Problem description: Wherever a line holds the word "December", copy that line from the data.
(Information shown Opens)
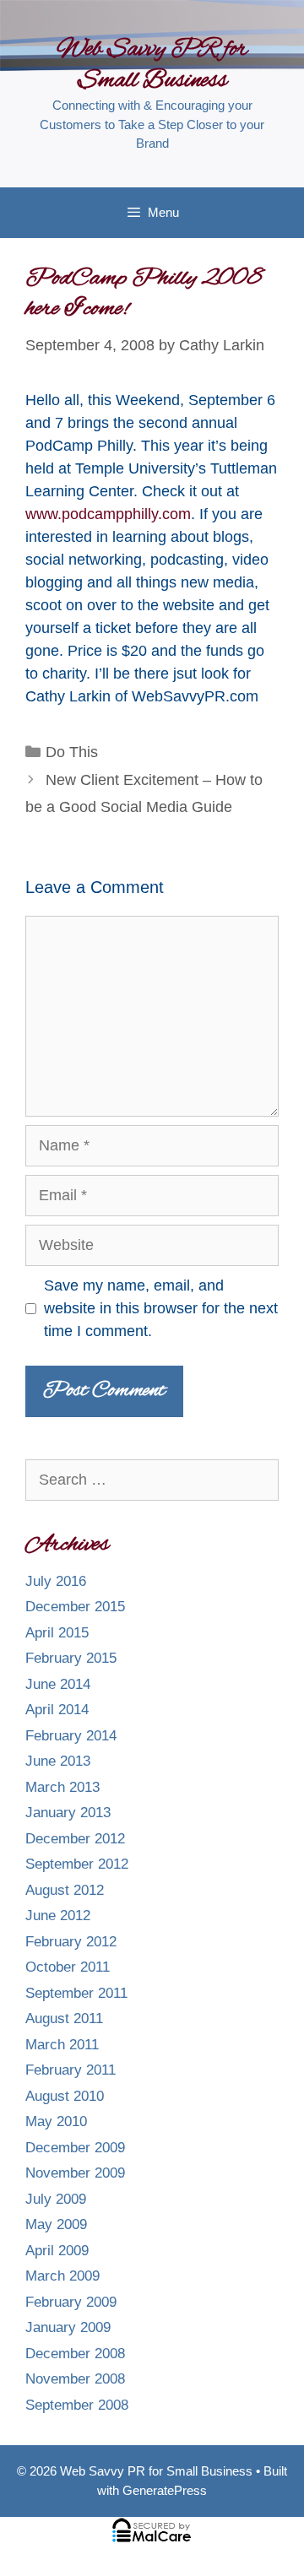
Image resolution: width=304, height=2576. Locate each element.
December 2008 (75, 2354)
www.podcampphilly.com (108, 514)
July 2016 (55, 1581)
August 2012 (64, 1890)
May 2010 (56, 2121)
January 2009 (68, 2327)
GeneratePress (164, 2490)
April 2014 (57, 1710)
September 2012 (76, 1864)
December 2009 (75, 2148)
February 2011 (70, 2070)
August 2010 (64, 2096)
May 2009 (56, 2224)
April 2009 (57, 2251)
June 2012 (57, 1916)
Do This (72, 752)
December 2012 (75, 1839)
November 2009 (75, 2173)
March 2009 (62, 2276)
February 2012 (71, 1942)
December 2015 (75, 1607)
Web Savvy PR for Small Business (152, 65)
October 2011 (67, 1967)
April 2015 (57, 1633)
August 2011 (64, 2018)
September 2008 (76, 2405)
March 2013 (62, 1787)
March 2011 (62, 2045)
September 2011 (76, 1993)
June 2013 (57, 1761)
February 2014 (71, 1736)
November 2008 (75, 2379)
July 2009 (55, 2199)
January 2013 (68, 1813)
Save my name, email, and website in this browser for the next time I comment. (161, 1308)
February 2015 (71, 1658)
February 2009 (71, 2302)
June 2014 (57, 1684)
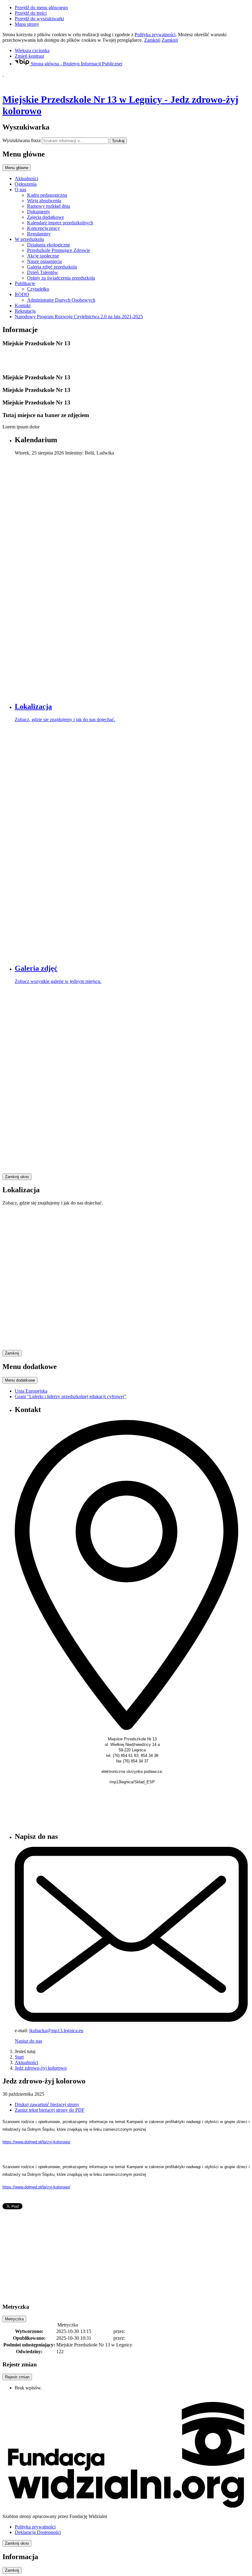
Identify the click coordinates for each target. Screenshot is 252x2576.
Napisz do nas (28, 2041)
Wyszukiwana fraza (21, 140)
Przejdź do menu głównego (41, 7)
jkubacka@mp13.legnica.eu (56, 2030)
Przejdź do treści (31, 13)
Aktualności (26, 2062)
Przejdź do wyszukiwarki (39, 18)
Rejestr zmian (17, 2377)
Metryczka (14, 2319)
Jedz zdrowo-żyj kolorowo (41, 2068)
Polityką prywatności (155, 34)
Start (19, 2057)
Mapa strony (27, 24)
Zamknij (152, 40)
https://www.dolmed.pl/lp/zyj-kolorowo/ (36, 2142)
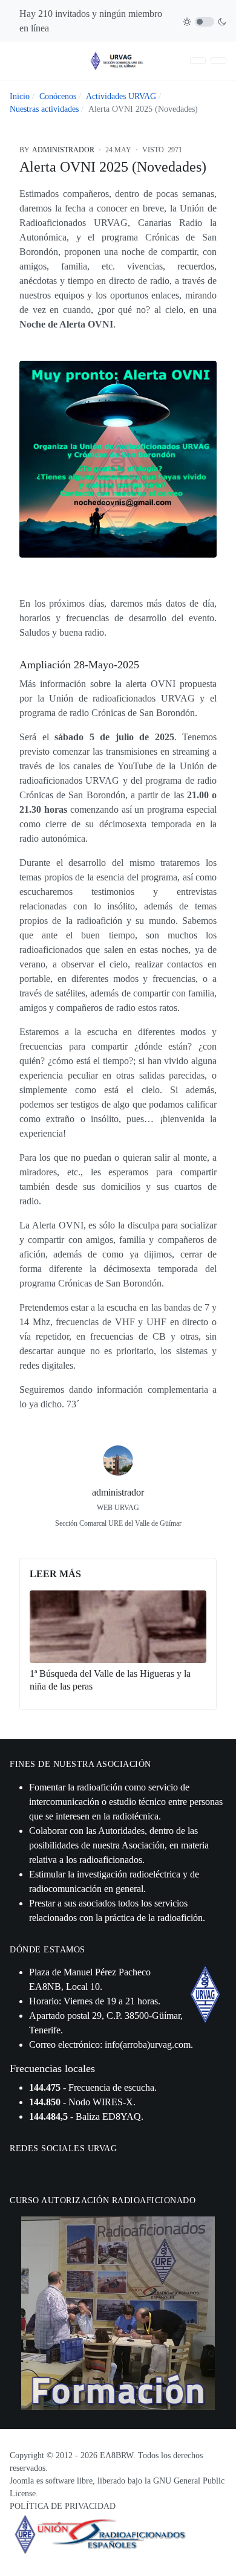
(Information shown Closes)
Response box:
December 2008 (75, 2354)
December 2009 (75, 2148)
December 2012 (75, 1839)
December 2015 (75, 1607)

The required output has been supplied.